→ **Work to be completed**: Output the records that follow, with every character intact.

(Saved entries)
Content starts

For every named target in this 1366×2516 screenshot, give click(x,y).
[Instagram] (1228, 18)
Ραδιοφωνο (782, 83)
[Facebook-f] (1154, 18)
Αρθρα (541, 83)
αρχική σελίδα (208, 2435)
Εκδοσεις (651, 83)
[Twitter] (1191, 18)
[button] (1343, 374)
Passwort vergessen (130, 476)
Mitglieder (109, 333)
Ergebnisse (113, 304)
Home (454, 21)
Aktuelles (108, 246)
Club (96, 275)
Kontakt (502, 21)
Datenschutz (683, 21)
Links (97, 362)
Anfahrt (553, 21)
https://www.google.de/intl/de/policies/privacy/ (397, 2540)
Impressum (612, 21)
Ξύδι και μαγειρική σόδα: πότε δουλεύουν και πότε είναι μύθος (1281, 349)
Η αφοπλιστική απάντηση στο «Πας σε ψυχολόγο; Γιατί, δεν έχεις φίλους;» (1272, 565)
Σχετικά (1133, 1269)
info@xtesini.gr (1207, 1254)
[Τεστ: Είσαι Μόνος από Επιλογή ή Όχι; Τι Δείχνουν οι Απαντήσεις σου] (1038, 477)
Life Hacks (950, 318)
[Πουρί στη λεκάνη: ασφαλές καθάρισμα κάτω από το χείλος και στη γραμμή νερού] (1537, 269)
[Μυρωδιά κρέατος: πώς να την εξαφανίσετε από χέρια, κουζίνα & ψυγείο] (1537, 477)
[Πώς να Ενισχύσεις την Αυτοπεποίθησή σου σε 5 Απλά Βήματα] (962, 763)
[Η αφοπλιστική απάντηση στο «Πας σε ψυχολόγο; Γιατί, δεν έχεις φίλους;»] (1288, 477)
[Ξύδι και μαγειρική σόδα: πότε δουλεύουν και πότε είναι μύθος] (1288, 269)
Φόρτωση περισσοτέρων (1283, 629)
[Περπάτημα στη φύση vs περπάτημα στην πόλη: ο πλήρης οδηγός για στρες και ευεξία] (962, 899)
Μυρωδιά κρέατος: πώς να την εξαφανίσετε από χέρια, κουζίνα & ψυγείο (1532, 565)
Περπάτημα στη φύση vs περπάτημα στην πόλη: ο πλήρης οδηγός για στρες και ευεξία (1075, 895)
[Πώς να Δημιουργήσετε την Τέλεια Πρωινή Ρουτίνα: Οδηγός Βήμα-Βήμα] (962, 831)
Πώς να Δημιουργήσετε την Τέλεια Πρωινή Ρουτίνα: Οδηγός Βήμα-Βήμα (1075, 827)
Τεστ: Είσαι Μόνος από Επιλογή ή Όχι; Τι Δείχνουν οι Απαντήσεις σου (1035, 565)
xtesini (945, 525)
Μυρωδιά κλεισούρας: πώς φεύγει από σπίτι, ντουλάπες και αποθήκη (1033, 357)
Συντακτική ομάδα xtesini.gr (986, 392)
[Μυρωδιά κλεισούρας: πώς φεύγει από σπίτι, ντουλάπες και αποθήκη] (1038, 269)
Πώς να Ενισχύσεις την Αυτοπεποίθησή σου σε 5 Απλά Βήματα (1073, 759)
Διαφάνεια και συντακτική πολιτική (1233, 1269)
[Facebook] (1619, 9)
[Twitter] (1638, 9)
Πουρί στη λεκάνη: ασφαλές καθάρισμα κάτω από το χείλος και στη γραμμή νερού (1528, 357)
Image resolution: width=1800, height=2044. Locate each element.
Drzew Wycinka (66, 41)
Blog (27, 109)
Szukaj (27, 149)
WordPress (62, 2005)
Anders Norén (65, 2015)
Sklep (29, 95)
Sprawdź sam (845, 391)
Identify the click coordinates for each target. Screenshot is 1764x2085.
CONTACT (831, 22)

Content ends

→ **Exercise answer**:
For every named target in this 1366×2516 screenshot, give click(x,y).
[Instagram] (1228, 18)
Ραδιοφωνο (782, 83)
[Facebook-f] (1154, 18)
Αρθρα (541, 83)
αρχική σελίδα (208, 2435)
Εκδοσεις (651, 83)
[Twitter] (1191, 18)
[button] (1343, 374)
Passwort vergessen (130, 476)
Mitglieder (109, 333)
Ergebnisse (113, 304)
Home (454, 21)
Aktuelles (108, 246)
Club (96, 275)
Kontakt (502, 21)
Datenschutz (683, 21)
Links (97, 362)
Anfahrt (553, 21)
https://www.google.de/intl/de/policies/privacy/ (397, 2540)
Impressum (612, 21)
Ξύδι και μαγειρική σόδα: πότε δουλεύουν και πότε είναι μύθος (1281, 349)
Η αφοπλιστική απάντηση στο «Πας σε ψυχολόγο; Γιατί, δεν έχεις φίλους;» (1272, 565)
Σχετικά (1133, 1269)
info@xtesini.gr (1207, 1254)
[Τεστ: Είσαι Μόνος από Επιλογή ή Όχι; Τι Δείχνουν οι Απαντήσεις σου] (1038, 477)
Life Hacks (950, 318)
[Πουρί στη λεκάνη: ασφαλές καθάρισμα κάτω από το χείλος και στη γραμμή νερού] (1537, 269)
[Μυρωδιά κρέατος: πώς να την εξαφανίσετε από χέρια, κουζίνα & ψυγείο] (1537, 477)
[Πώς να Ενισχύσεις την Αυτοπεποίθησή σου σε 5 Απλά Βήματα] (962, 763)
[Η αφοπλιστική απάντηση στο «Πας σε ψυχολόγο; Γιατί, δεν έχεις φίλους;»] (1288, 477)
[Ξύδι και μαγειρική σόδα: πότε δουλεύουν και πότε είναι μύθος] (1288, 269)
Φόρτωση περισσοτέρων (1283, 629)
[Περπάτημα στη φύση vs περπάτημα στην πόλη: ο πλήρης οδηγός για στρες και ευεξία] (962, 899)
Μυρωδιά κρέατος: πώς να την εξαφανίσετε από χέρια, κουζίνα & ψυγείο (1532, 565)
Περπάτημα στη φύση vs περπάτημα στην πόλη: ο πλήρης οδηγός για στρες και ευεξία (1075, 895)
[Πώς να Δημιουργήσετε την Τέλεια Πρωινή Ρουτίνα: Οδηγός Βήμα-Βήμα] (962, 831)
Πώς να Δημιουργήσετε την Τέλεια Πρωινή Ρουτίνα: Οδηγός Βήμα-Βήμα (1075, 827)
Τεστ: Είσαι Μόνος από Επιλογή ή Όχι; Τι Δείχνουν οι Απαντήσεις σου (1035, 565)
xtesini (945, 525)
Μυρωδιά κλεισούρας: πώς φεύγει από σπίτι, ντουλάπες και αποθήκη (1033, 357)
Συντακτική ομάδα xtesini.gr (986, 392)
[Μυρωδιά κλεισούρας: πώς φεύγει από σπίτι, ντουλάπες και αποθήκη] (1038, 269)
Πώς να Ενισχύσεις την Αυτοπεποίθησή σου σε 5 Απλά Βήματα (1073, 759)
Διαφάνεια και συντακτική πολιτική (1233, 1269)
[Facebook] (1619, 9)
[Twitter] (1638, 9)
Πουρί στη λεκάνη: ασφαλές καθάρισμα κάτω από το χείλος και στη γραμμή νερού (1528, 357)
Image resolution: width=1800, height=2044. Locate each element.
Drzew Wycinka (66, 41)
Blog (27, 109)
Szukaj (27, 149)
WordPress (62, 2005)
Anders Norén (65, 2015)
Sklep (29, 95)
Sprawdź sam (845, 391)
Identify the click coordinates for each target. Screenshot is 1764x2085.
CONTACT (831, 22)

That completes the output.